* Start GIVEN DATA *

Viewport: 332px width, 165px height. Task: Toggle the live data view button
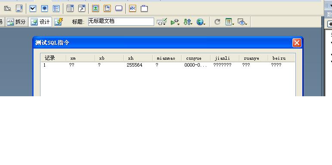pyautogui.click(x=59, y=22)
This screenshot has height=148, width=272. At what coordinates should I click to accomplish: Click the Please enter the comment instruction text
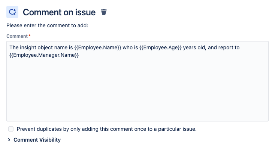(x=47, y=26)
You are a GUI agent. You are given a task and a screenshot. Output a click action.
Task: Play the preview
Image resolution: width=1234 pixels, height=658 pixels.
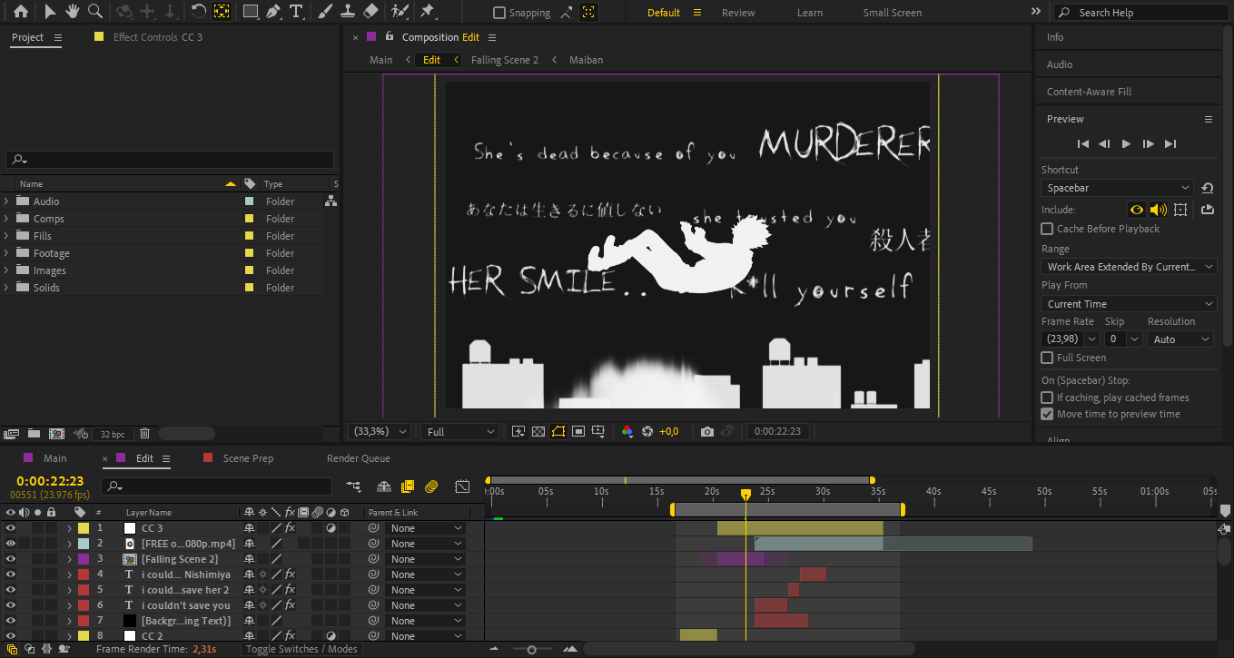point(1126,143)
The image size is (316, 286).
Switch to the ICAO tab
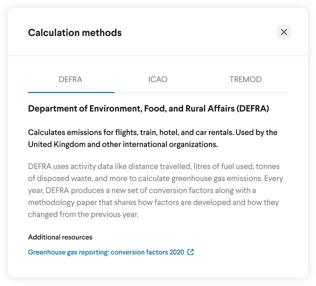tap(158, 80)
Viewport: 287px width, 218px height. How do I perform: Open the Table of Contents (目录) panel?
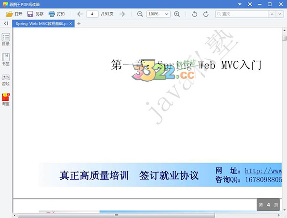6,39
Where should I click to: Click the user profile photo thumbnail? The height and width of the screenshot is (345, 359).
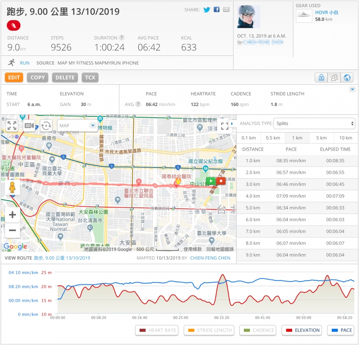click(x=249, y=16)
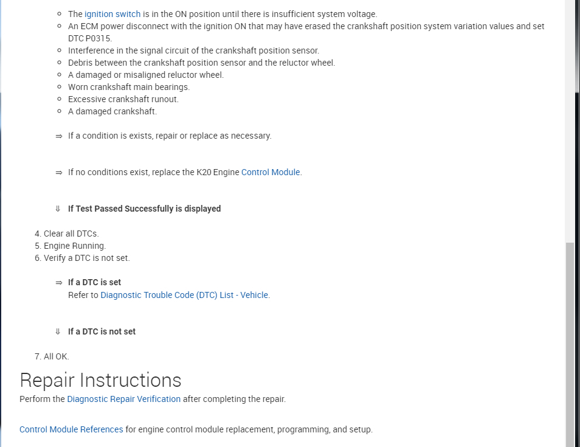Image resolution: width=580 pixels, height=447 pixels.
Task: Click bullet next to 'A damaged crankshaft'
Action: click(x=60, y=111)
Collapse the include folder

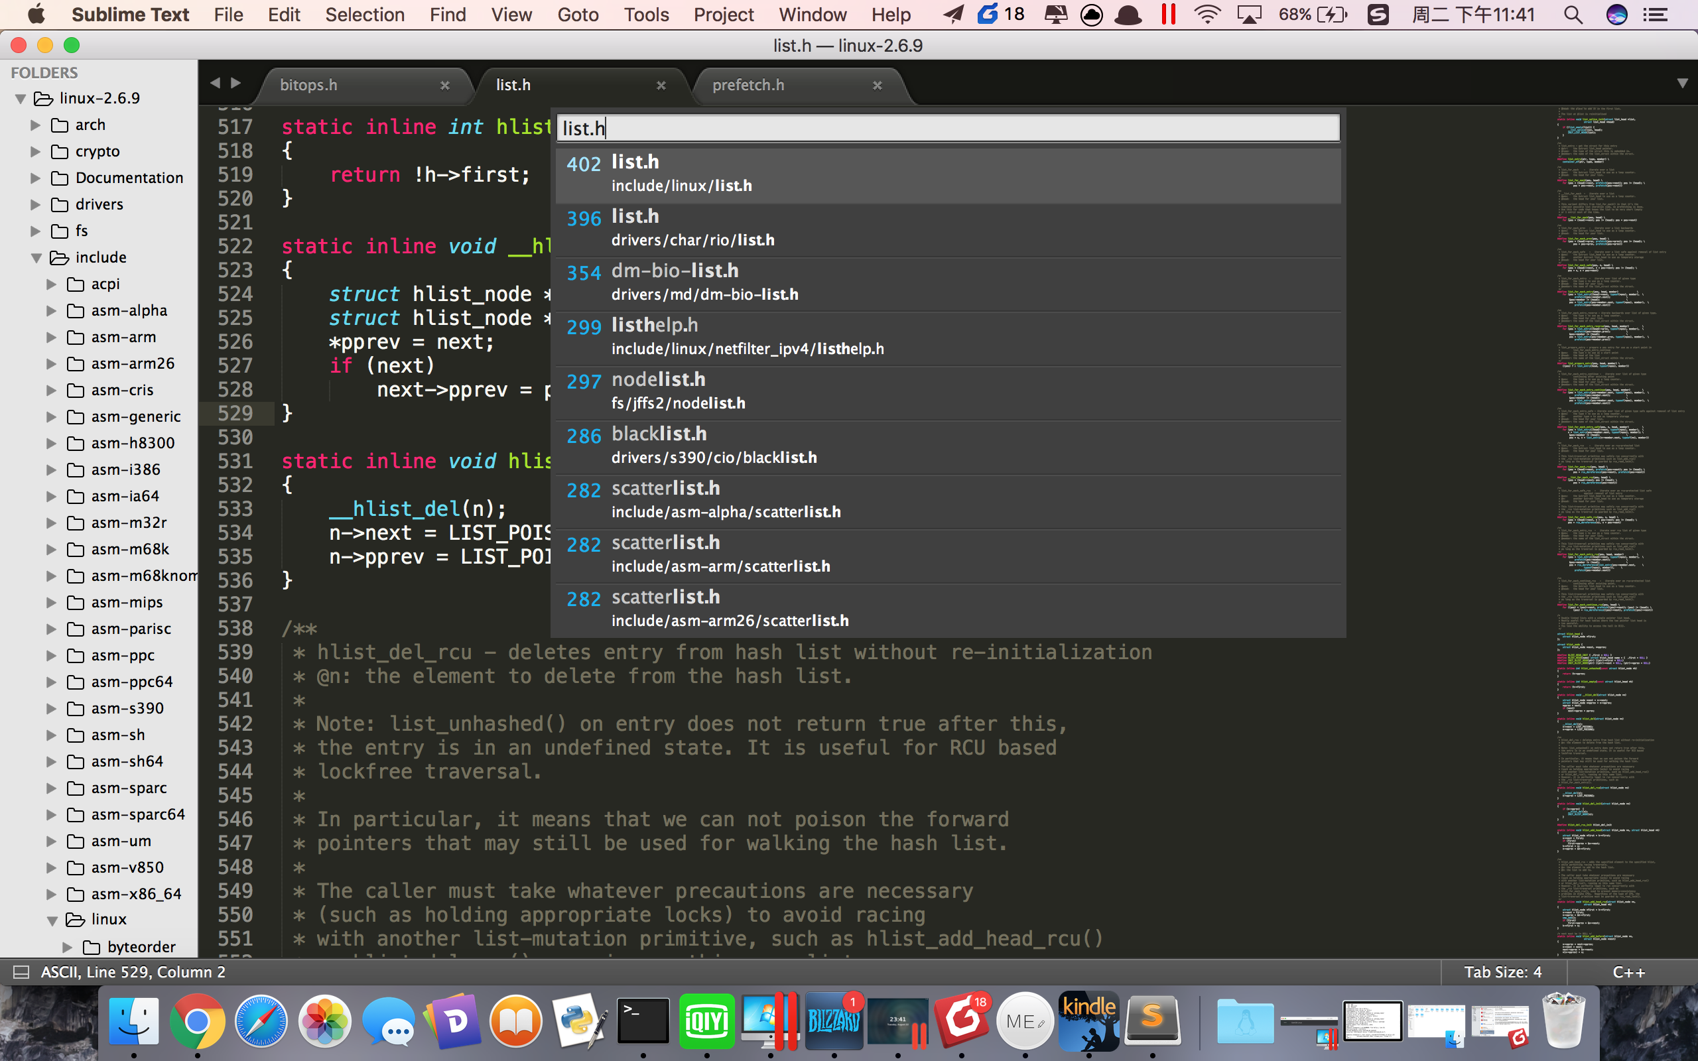(x=36, y=258)
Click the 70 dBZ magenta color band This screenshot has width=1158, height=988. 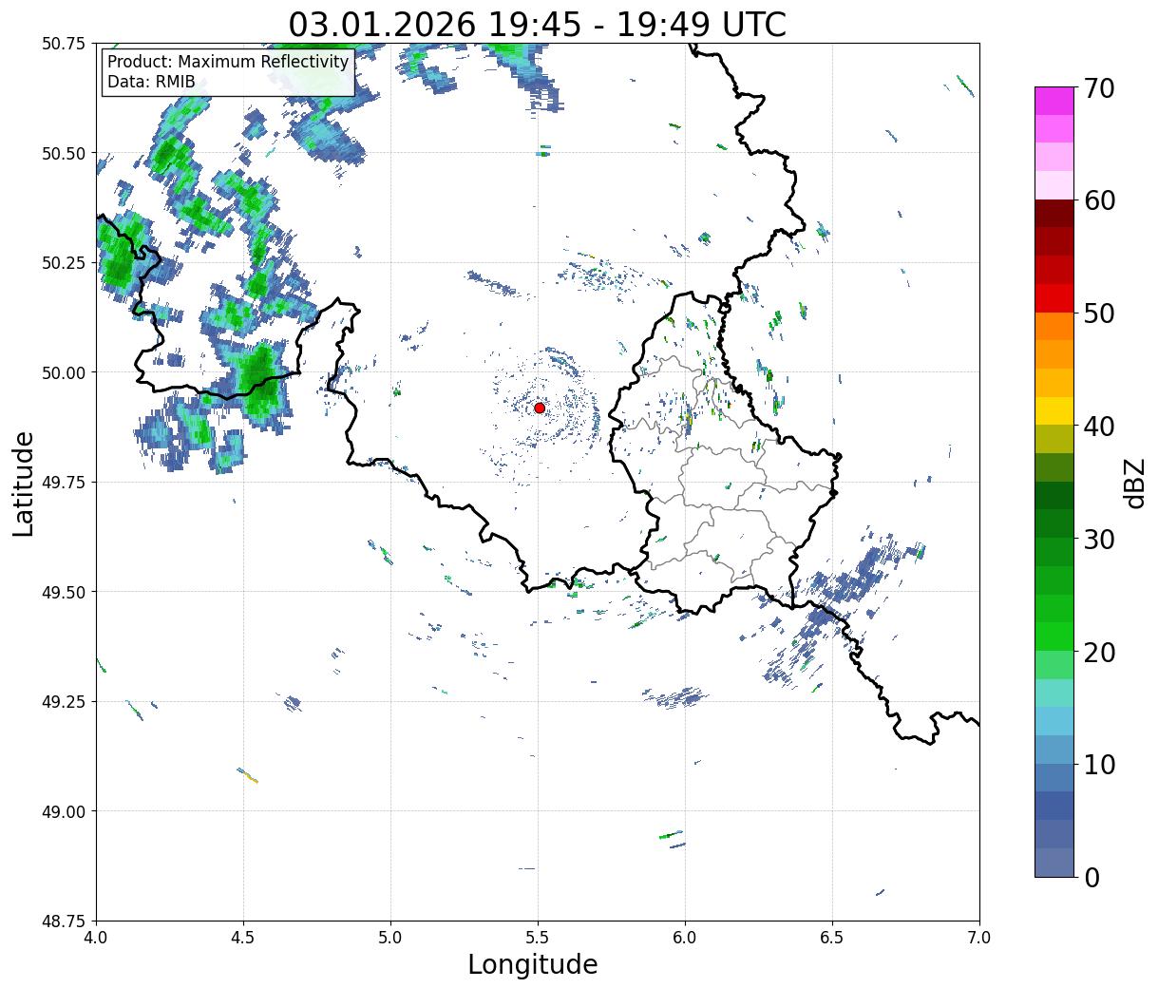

* End GIVEN DATA *

Reproduce the records word for word, starting at the line containing "You are a GUI" and continuing through the end of the records. Leave the pictures out.

§ **FULL ANSWER**:
You are a GUI agent. You are given a task and a screenshot. Output a click action.
Task: Play the preview
Image resolution: width=1234 pixels, height=658 pixels.
point(1126,143)
The image size is (316, 286).
Switch to the ICAO tab
tap(158, 80)
Viewport: 287px width, 218px height. How do I perform: Open the Table of Contents (目录) panel?
6,39
Where should I click to: Click the user profile photo thumbnail? The height and width of the screenshot is (345, 359).
click(x=249, y=16)
Image resolution: width=580 pixels, height=447 pixels.
Task: Click bullet next to 'A damaged crankshaft'
Action: click(x=60, y=111)
Collapse the include folder

(x=36, y=258)
Click the 70 dBZ magenta color band This screenshot has width=1158, height=988. 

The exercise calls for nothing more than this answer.